The £100 car suffered a price rise in August 1933.

The 2-door saloon on the original wheelbase was tested and the result published in November 1933. The tester was pleased enough but made much of the fact that this car was designed to carry three adults or two adults and two children. He described the car as narrow in the beam but with room enough and added that the seats are "reasonably comfortable".
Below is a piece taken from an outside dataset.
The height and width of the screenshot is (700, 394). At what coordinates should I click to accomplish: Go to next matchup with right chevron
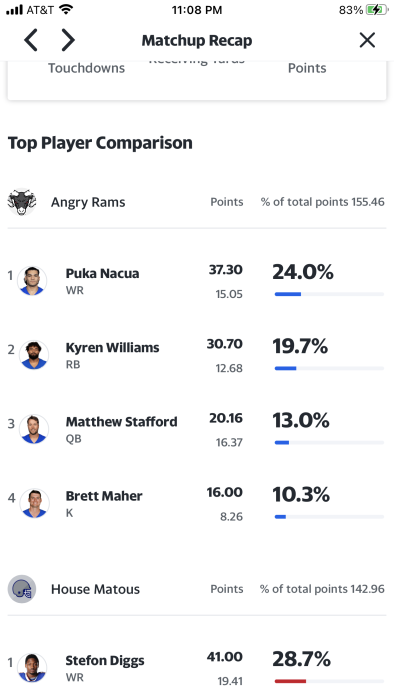[68, 40]
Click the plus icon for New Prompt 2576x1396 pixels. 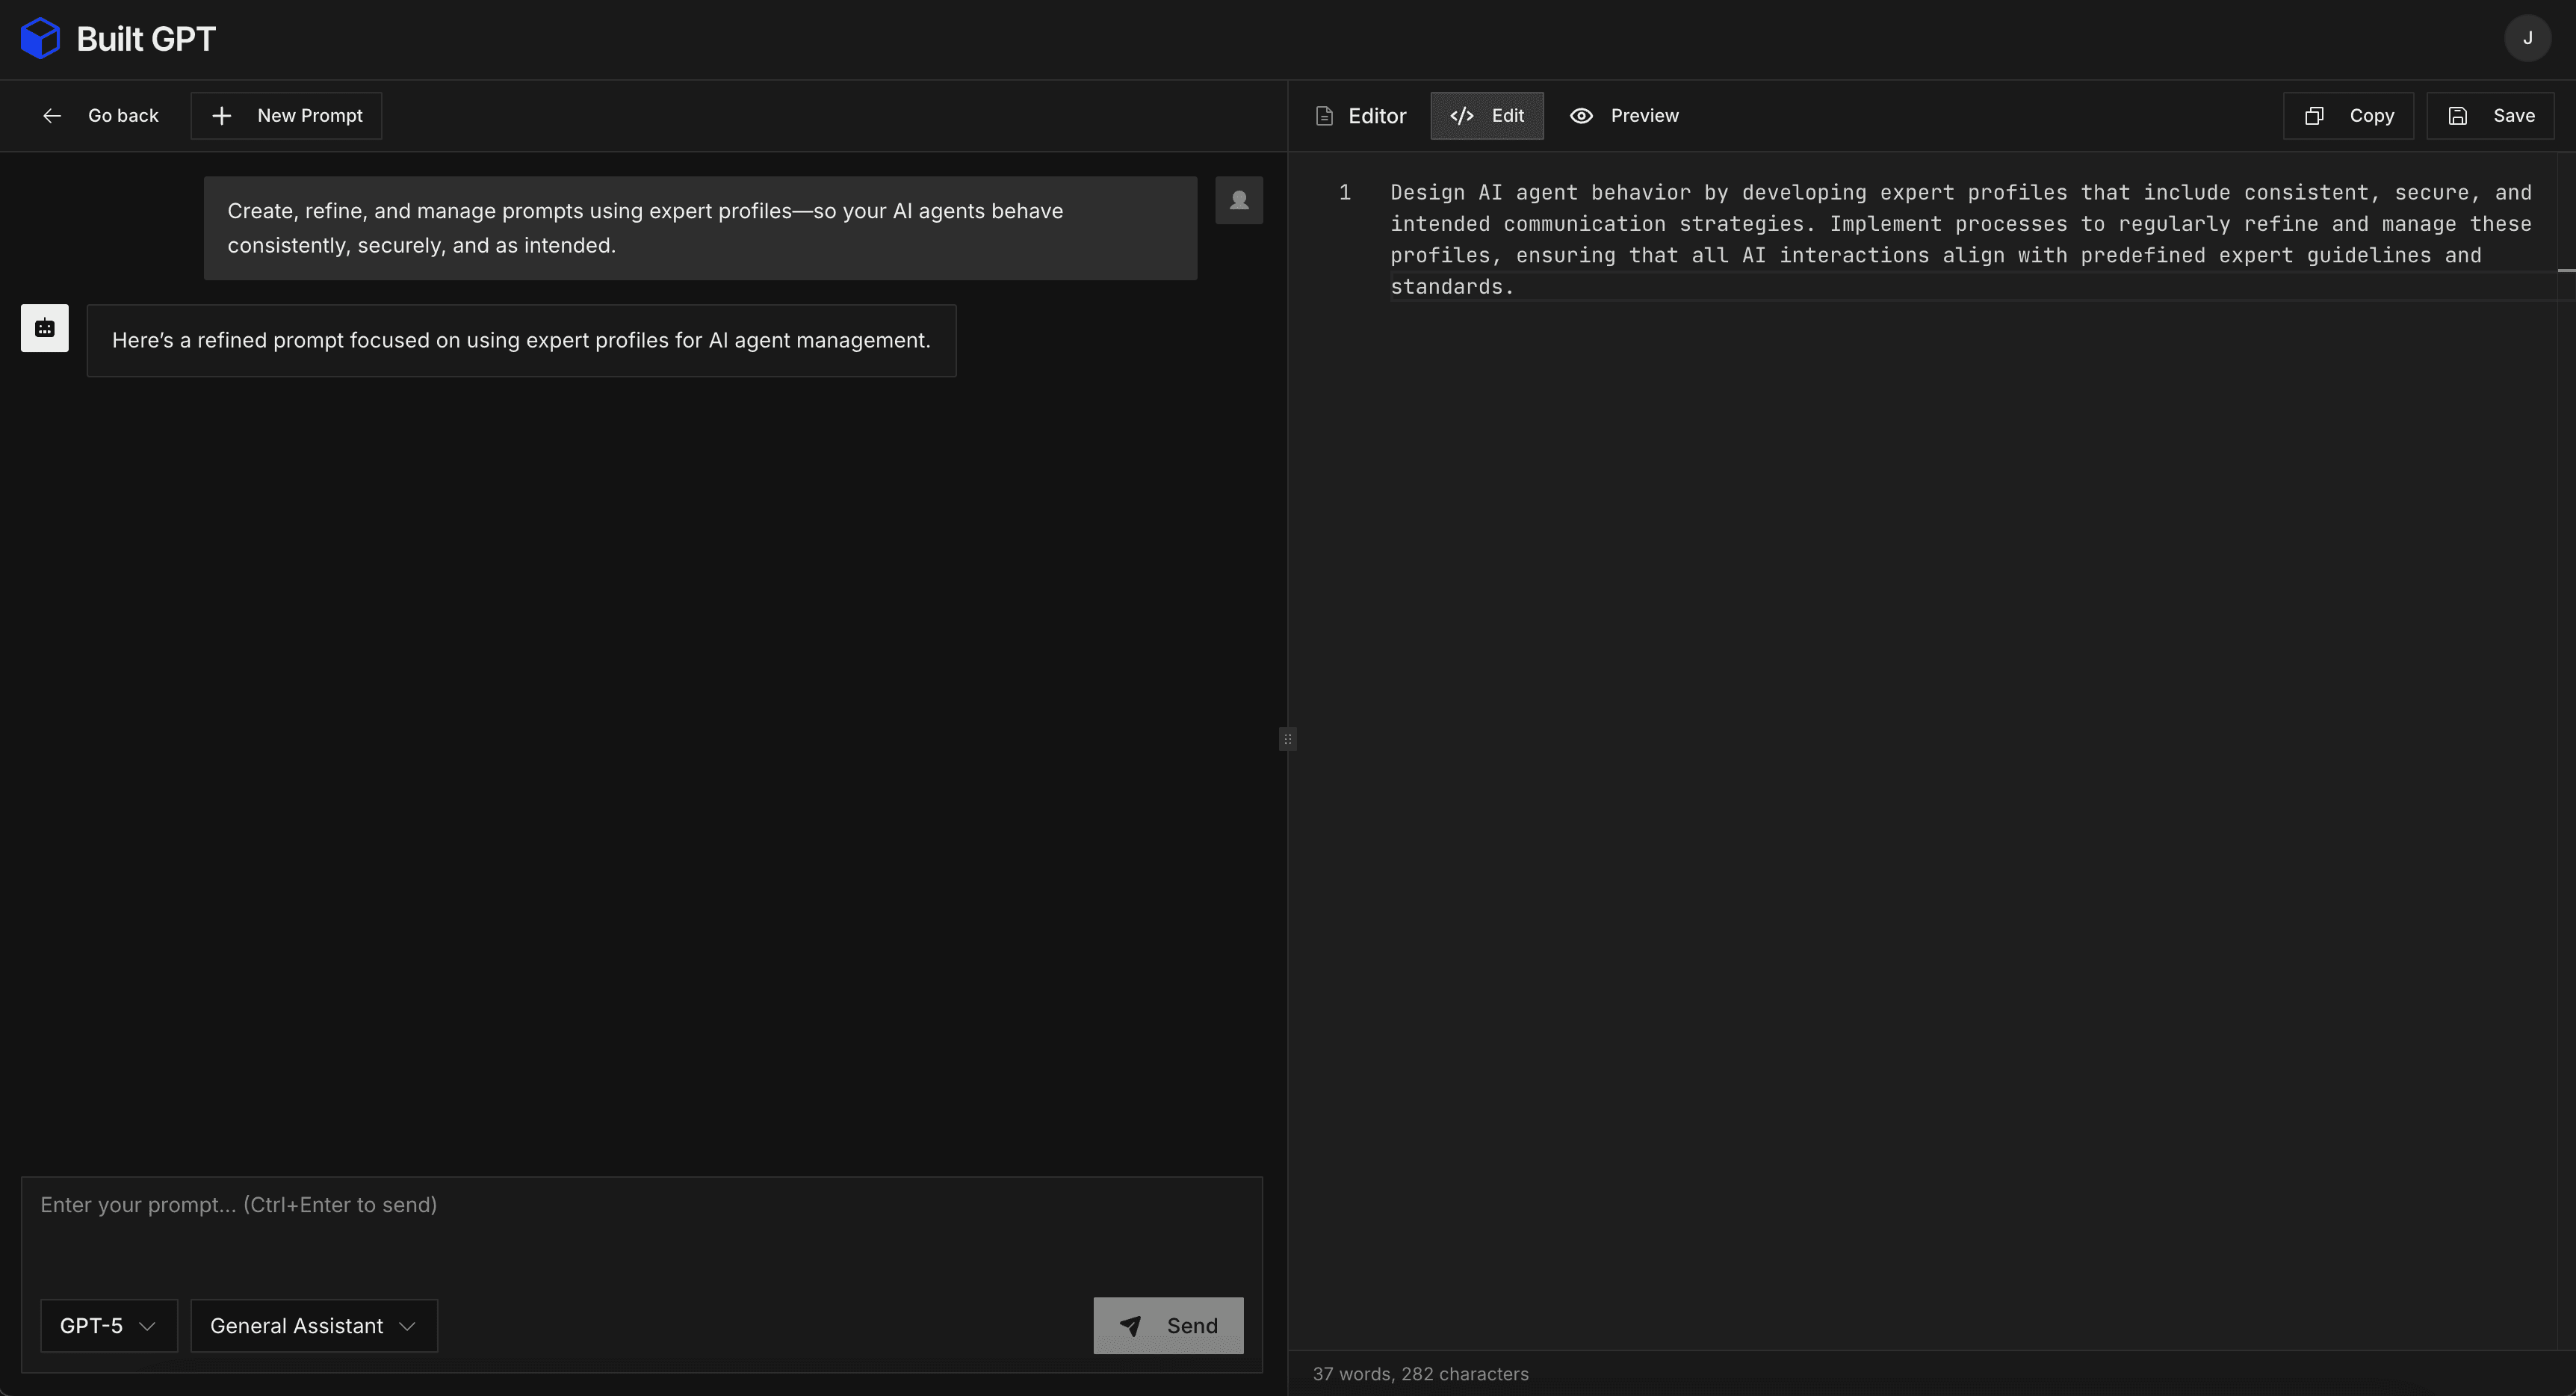(x=222, y=116)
The Minor and Family Saloon were replaced by the Morris Eight in August 1934 with an entirely new body and a slightly larger 918 cc engine. It continued to be a sales success.

==Quantity produced==

| Morris Minor | 1929 | 1930 | 1931 | 1932 | 1933 | 1934 | Total |
|---|---|---|---|---|---|---|---|
| OHC cars and vans | 12638 | 14264 | 7697 | 4488 |  |  | 39087 |
| CV cars and vans |  |  | 5435 | 14765 | 13478 | 13555 | 47231 |
| Total | 12638 | 14264 | 13132 | 19253 | 13478 | 13555 | 86320 |

OHC cars exceeded the number of SV cars

==Percentage of production by body style==

| Body style | saloon short wheelbase | van | saloon long wheelbase | two seater | tourer | chassis only | special coupé |
|---|---|---|---|---|---|---|---|
| per cent | 57 | 11 | 10 | 10 | 6 | 5 | 1 |

The Morris Minor name was revived in 1948 for the Issigonis-designed car.